First off, you’re going to want to brew for your audience. That Kölsch that scored high in a competition sanctioned by the BJCP (Beer Judge Certification Program), may not win many accolades at the local street fest homebrew competition where a trendy beer style may be more admired by the judges.
If you are serious about entering in a BJCP-sanctioned competition, then there are a few resources that will greatly help in the recipe design element. Your first resource should probably be the BJCP Style Guidelines. After that, three books that stand out to me are: Designing Great Beers by Randy Mosher, Brewing Classic Styles by Jamil Zainasheff and John Palmer, and Gordon Strong’s Modern Homebrew Recipes. They are all great resources. Also, through the years both Jamil Zainasheff and Gordon Strong have done an amazing job outlining recipe development across a huge range of style in BYO’s “Style Profile” column. Digital members here at byo.com have access to nearly all of them at their fingertips.
Ingredients and Brew Day
Procuring fresh ingredients is a big part of producing a top-quality brew. Now is not the time to use up that old bag of crystal malt that’s been sitting in your grain bin since . . . huh, you’re not actually sure when. And if you’ve had success with a certain base malt, now may not be the time to decide to “upgrade” to a more expensive type. I say to stick with what you know; go with the hops, malts, yeast, and water profiles that have worked for you. This could be said for most of your ingredients.
Just like with ingredients, now is not the time to experiment with new techniques. This can add an undue stress on your brew day that may lead to mistakes. Go with what you know and whatever you do, no knee-jerk reactions if something goes a little off the tracks.
Also, I do advise keeping some sugar and dried malt extract on hand just in case your gravity comes in under where it should be. Brewing a double IPA only to find a gravity of 1.059 at the end of the boil can really take the wind out of your sails. A sugar and/or extract addition can remedy that quickly.
Finally, for many styles a yeast nutrient addition along with a kettle-fining agent should be employed. Both of these products will give you the best chance of both a strong and healthy fermentation and quality appearance.
While I generally understress brew days, I do stress fermentation control. Pitching an appropriate level of yeast should be the first area of focus. Using an online yeast-pitching calculator is especially helpful when using a liquid yeast strain and be sure your dried yeast is not out of date. In general, lagers should get roughly double the pitch rate compared to ales.

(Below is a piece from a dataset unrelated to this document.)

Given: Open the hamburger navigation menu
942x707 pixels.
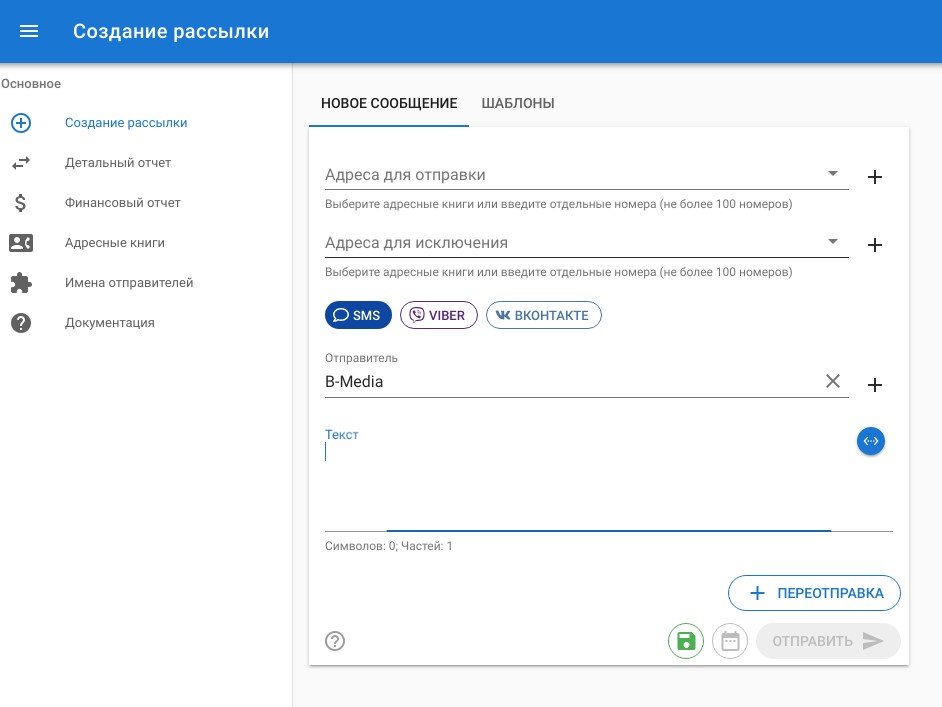Looking at the screenshot, I should (x=29, y=31).
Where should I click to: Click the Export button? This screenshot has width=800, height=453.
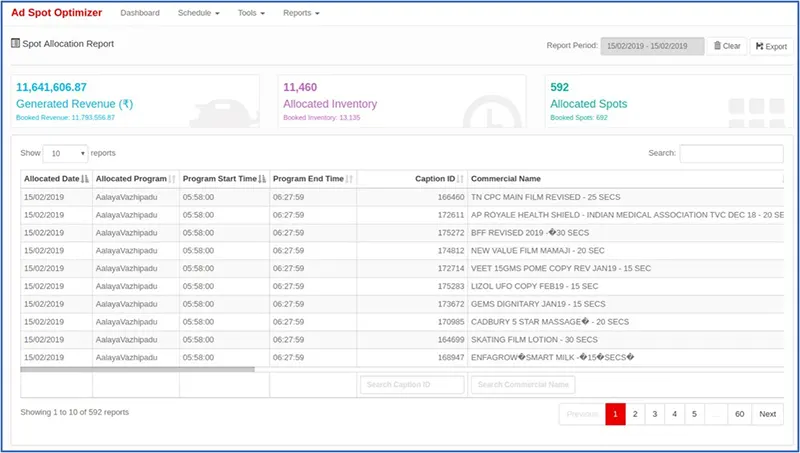point(769,46)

Temperature control is the next focal point. Those with advanced glycol systems have a definite advantage in this arena. But temperature control via enclosure, such as a refrigerator with an external thermostat, is equally beneficial. Having a temperature-stable room can also work, but not having the ability to adjust the fermentation temperature can be a drawback. Also, it’s never a bad thing to raise the temperature several degrees near the end of fermentation to assure the yeast finishes cleaning up the byproducts of active fermentation.
If the competition is a local street fest, then packaging your homebrew can often come in the form of bottle, can, or keg. Even if you keg your beer, you can still bottle or can the beer in order to avoid the hassle of bringing a whole draft system along. A counter-pressure filler or BeerGun® type of filler would be your best options for filling. When filling with a BeerGun®, make sure you cap on foam (meaning the foam is above the level where the cap sits) and bump up the beer’s carbonation level by about 0.2 volumes as some will be lost during the bottling process.
If you are sending in your beer for judging, then you need to bottle or can the beer. Bottle conditioning your beer will be required if you don’t have a kegging system. Give the yeast an extended time to assure full carbonation.
Entry and Shipping
Your final touch points revolve around entry category selection, packaging, and shipping (if needed). A local drop-off would be preferred if the competition entry deadline is either in summer or winter where excessive heat or freezing may pose an issue. Be sure to choose the correct category and be descriptive so judges aren’t left guessing, especially when entering beers in the specialty beers category.
Finally, even if you thought your beer was amazing but the judges dinged it, try to use their feedback constructively. Sometimes it truly is the luck of the draw, what time of day your beer was judged, what beers were judged with it, the mood of the judging group . . . there are so many x-factors. Don’t let a bad score ruin your day.